#### DATA SUPPLIED ####
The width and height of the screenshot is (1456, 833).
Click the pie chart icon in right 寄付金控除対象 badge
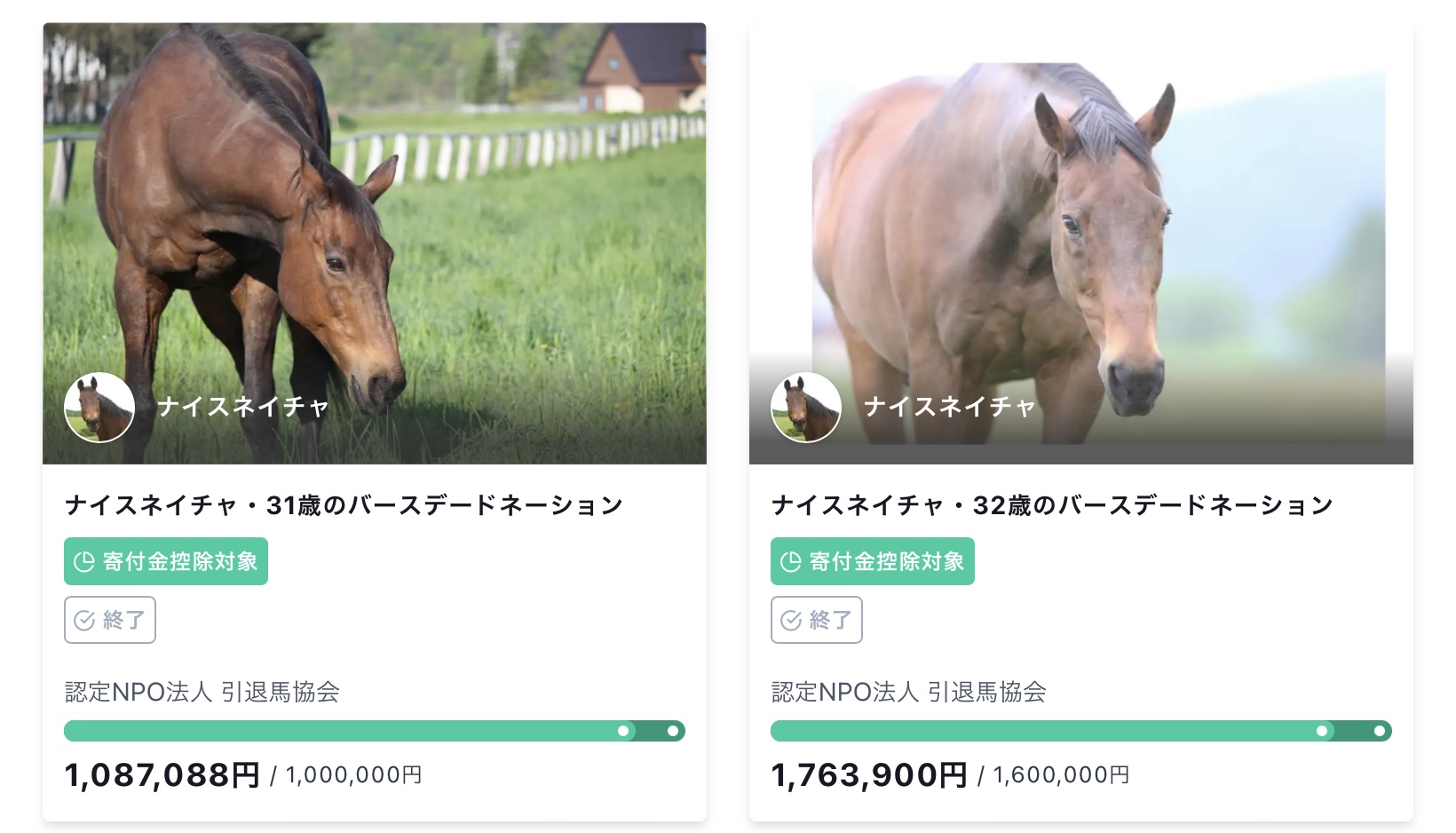[791, 562]
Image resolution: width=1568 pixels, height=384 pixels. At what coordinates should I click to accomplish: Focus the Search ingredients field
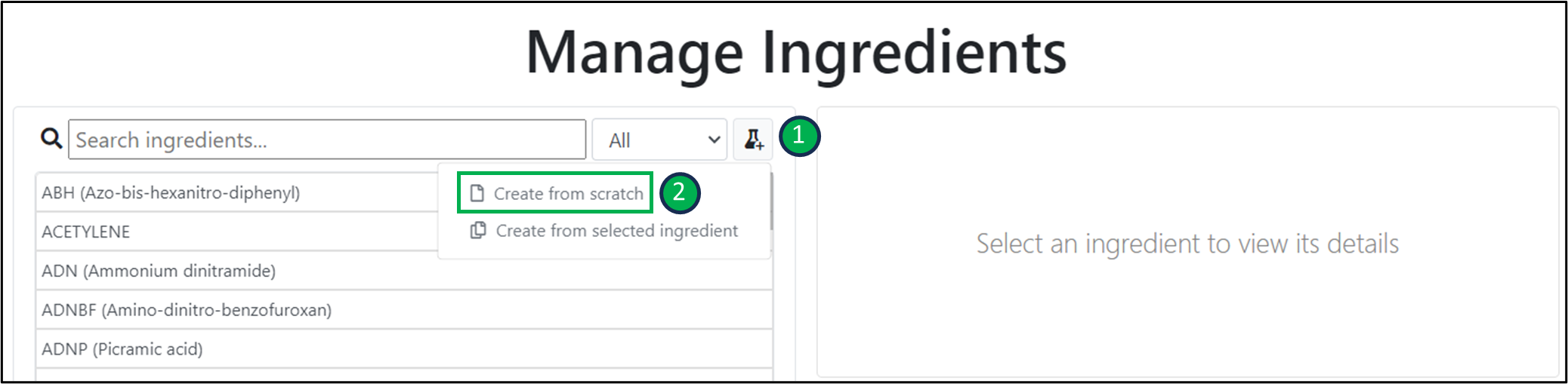point(326,140)
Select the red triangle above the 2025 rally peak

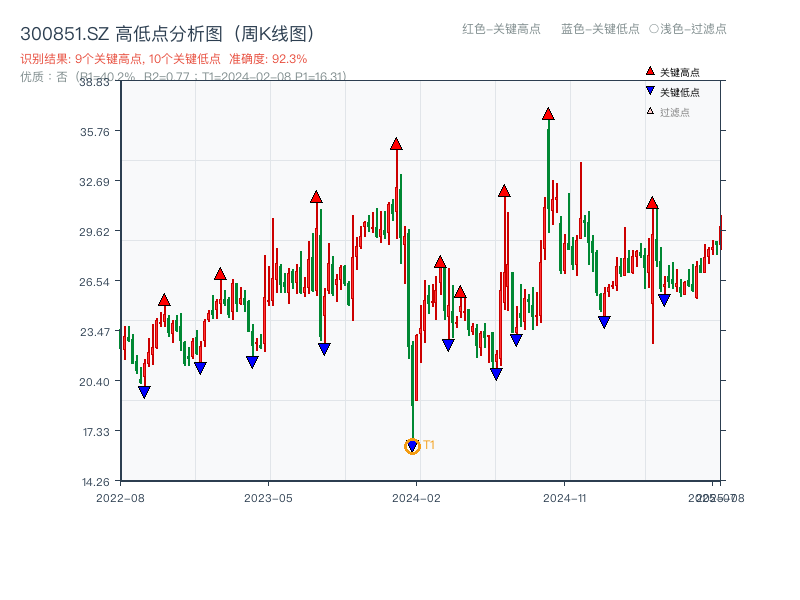pos(651,203)
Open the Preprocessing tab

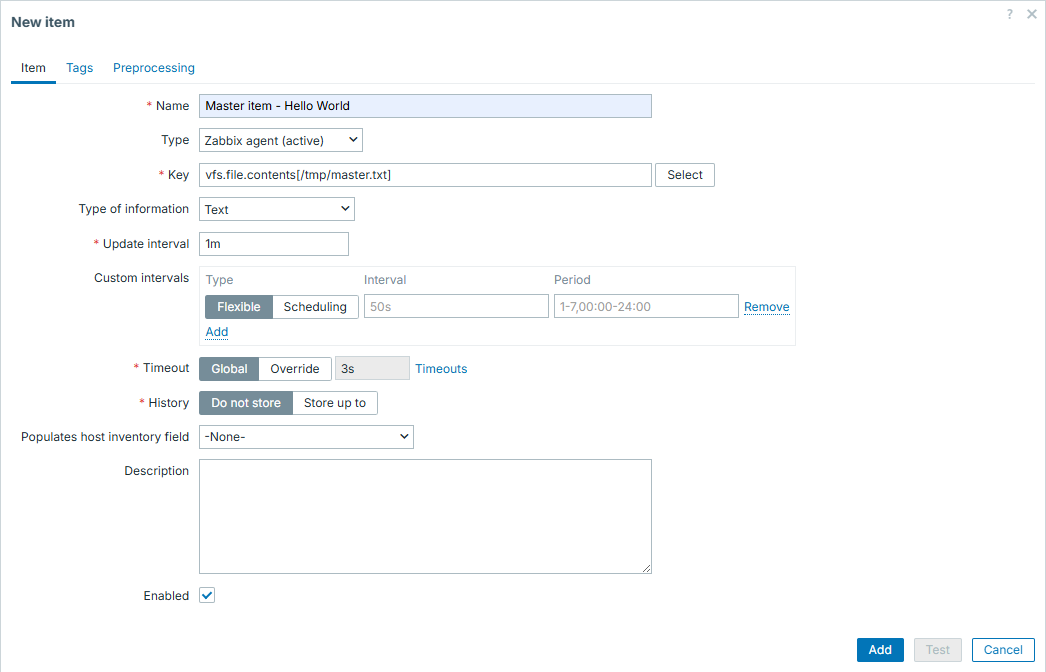[154, 68]
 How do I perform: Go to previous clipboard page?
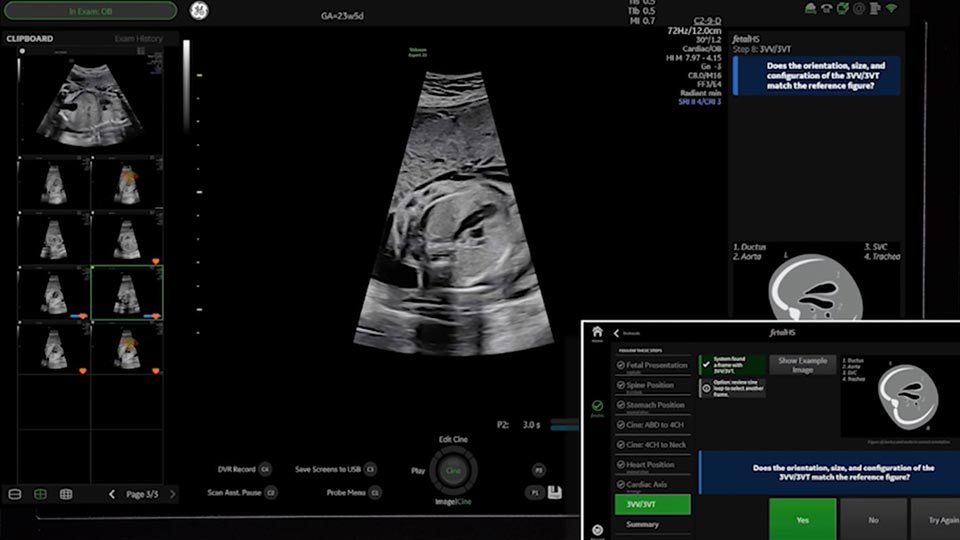112,494
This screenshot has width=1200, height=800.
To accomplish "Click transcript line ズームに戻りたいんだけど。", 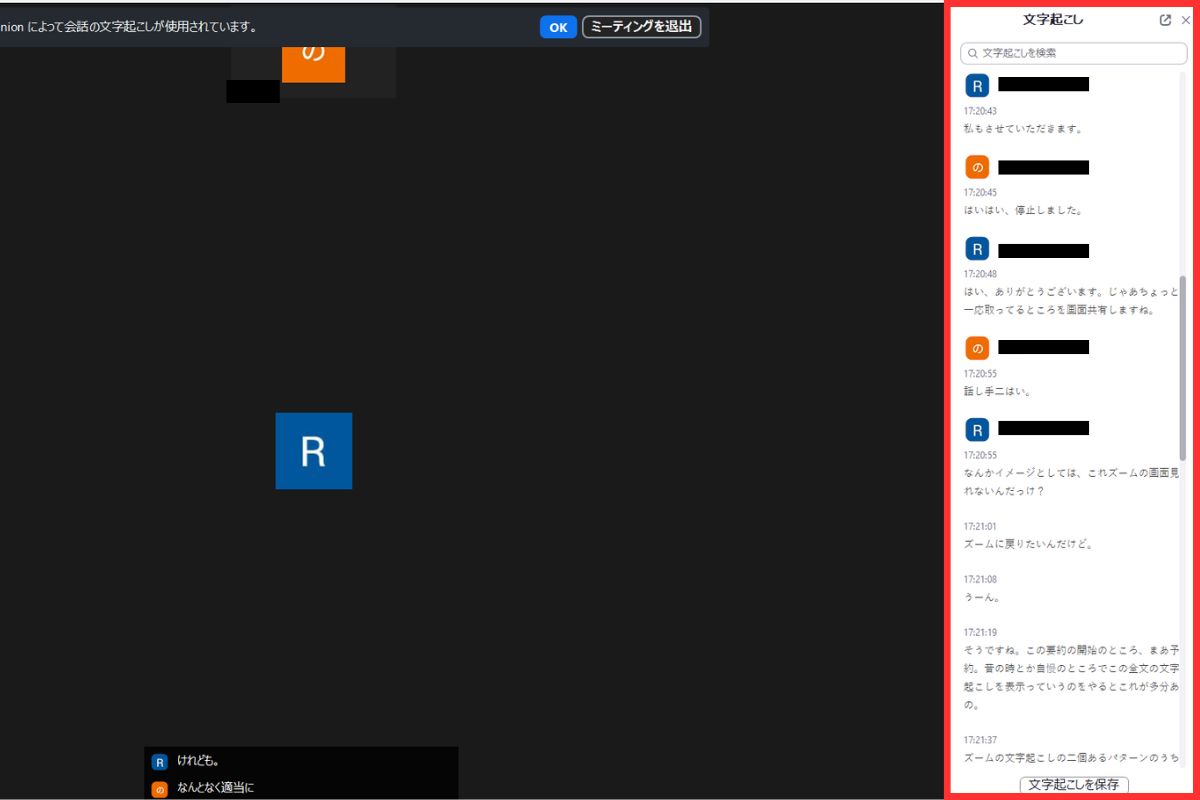I will 1015,545.
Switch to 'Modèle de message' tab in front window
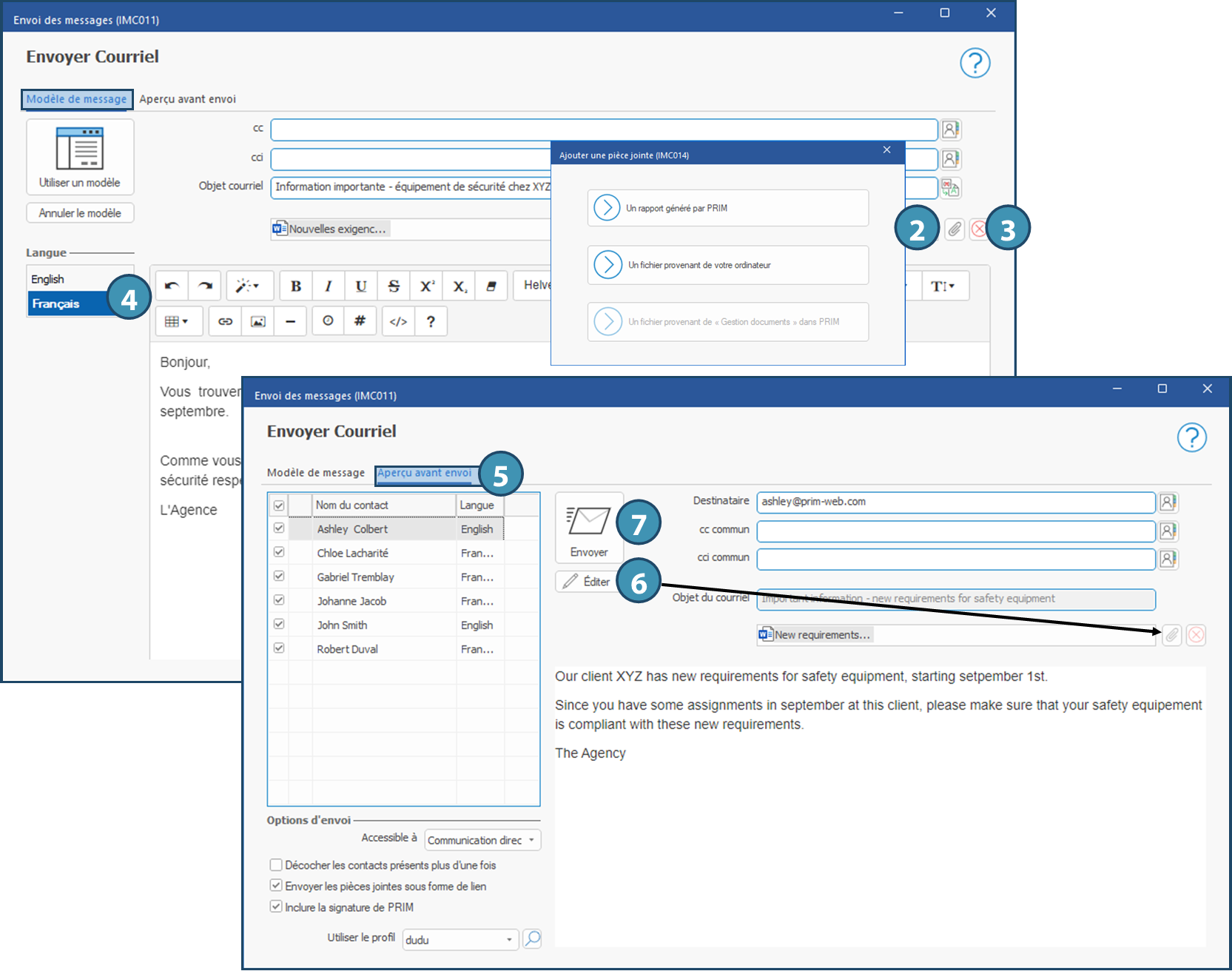Image resolution: width=1232 pixels, height=971 pixels. point(316,473)
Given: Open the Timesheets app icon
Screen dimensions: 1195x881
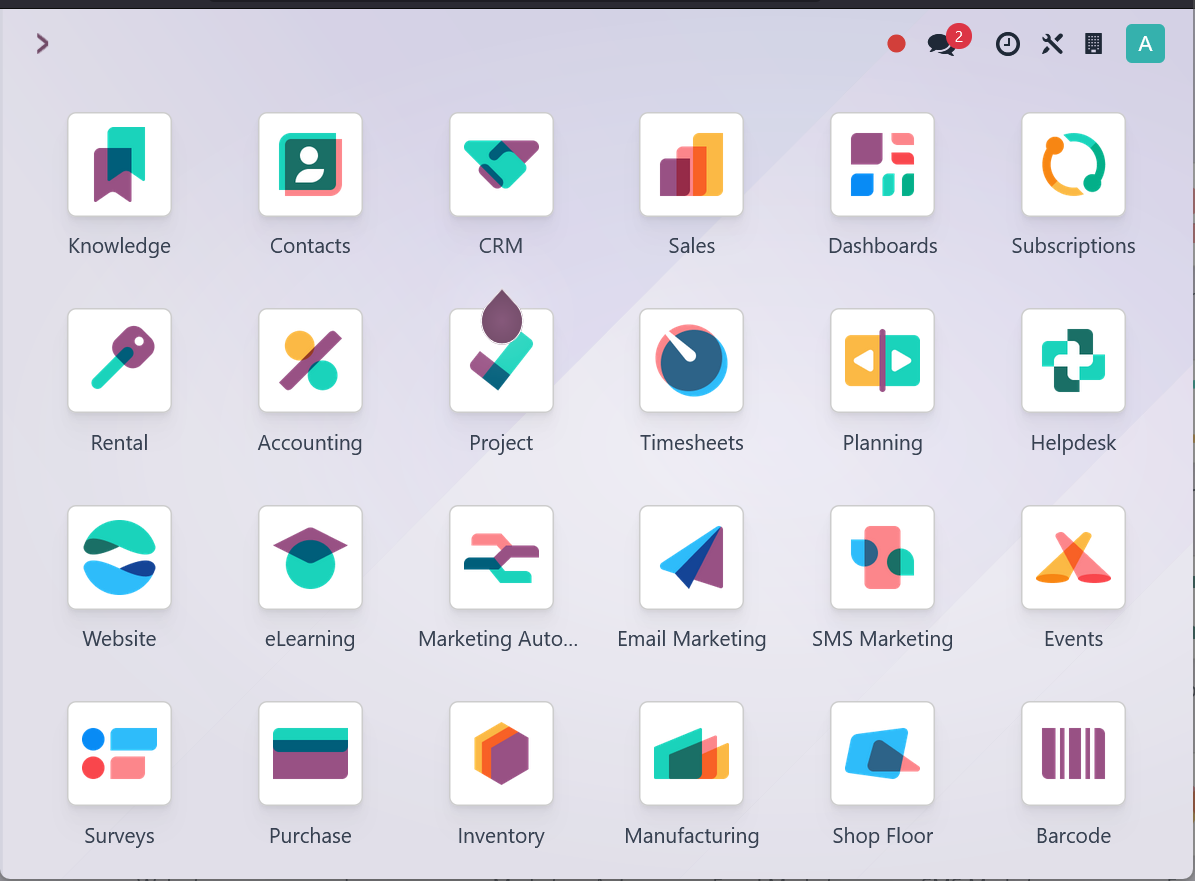Looking at the screenshot, I should click(691, 361).
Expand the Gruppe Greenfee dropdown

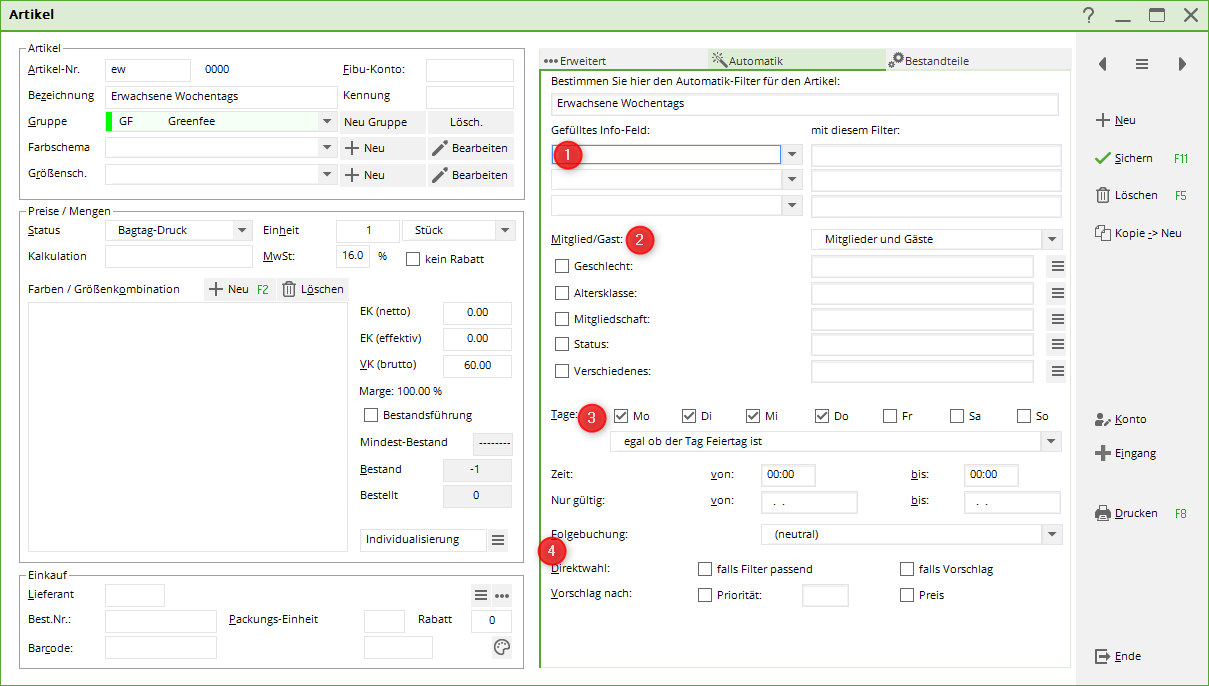point(327,122)
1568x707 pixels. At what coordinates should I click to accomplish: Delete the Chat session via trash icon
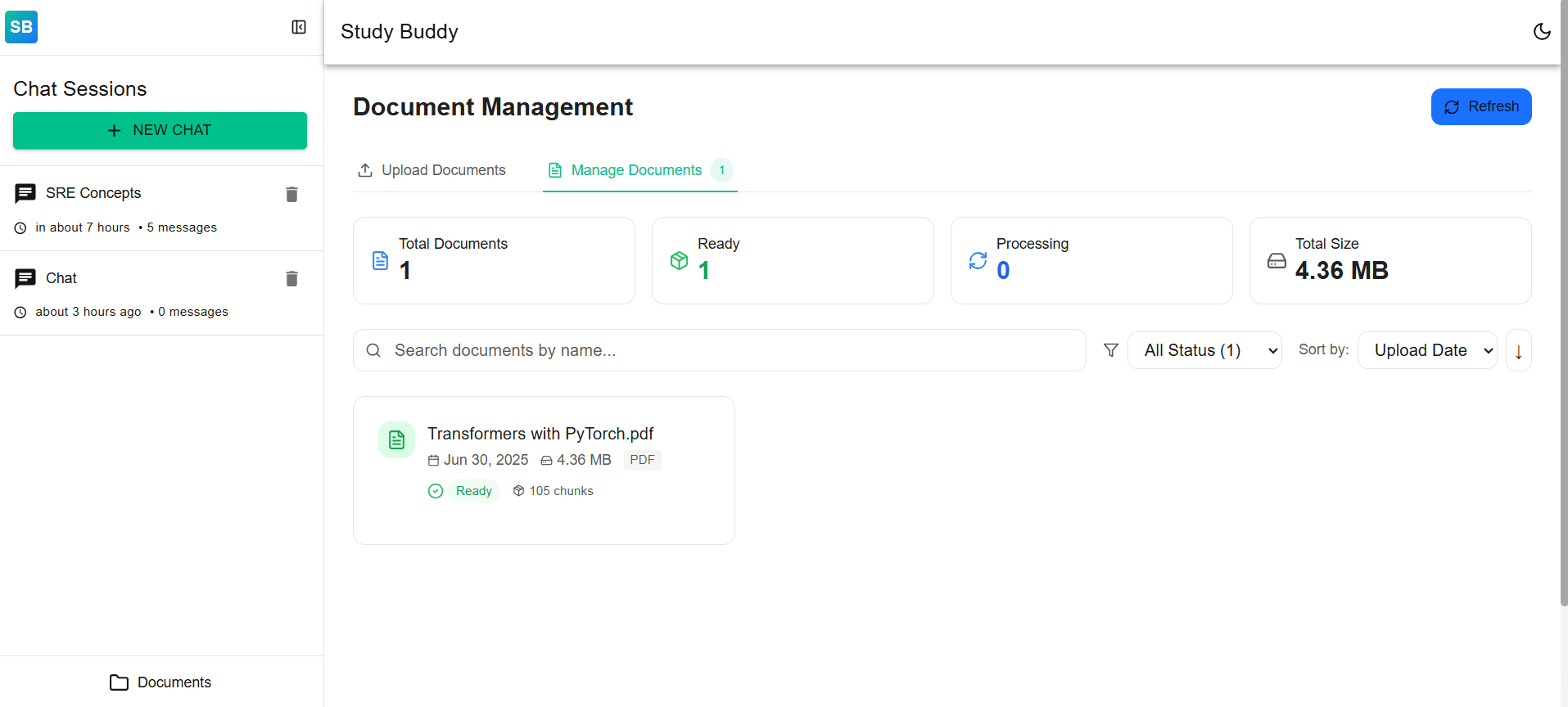click(291, 278)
####
WHAT YOU SHOULD DO.
In the copy, leave out all pictures, and retype exactly each line from the one with "Switch to 'Modèle" through the last line of the entries.

SOLUTION FOR THIS PROBLEM.
Switch to 'Modèle de message' tab in front window
Image resolution: width=1232 pixels, height=971 pixels. point(316,473)
Given: Open the Timesheets app icon
Screen dimensions: 1195x881
Looking at the screenshot, I should click(691, 361).
Expand the Gruppe Greenfee dropdown

point(327,122)
1568x707 pixels. At what coordinates should I click to accomplish: Delete the Chat session via trash icon
click(291, 278)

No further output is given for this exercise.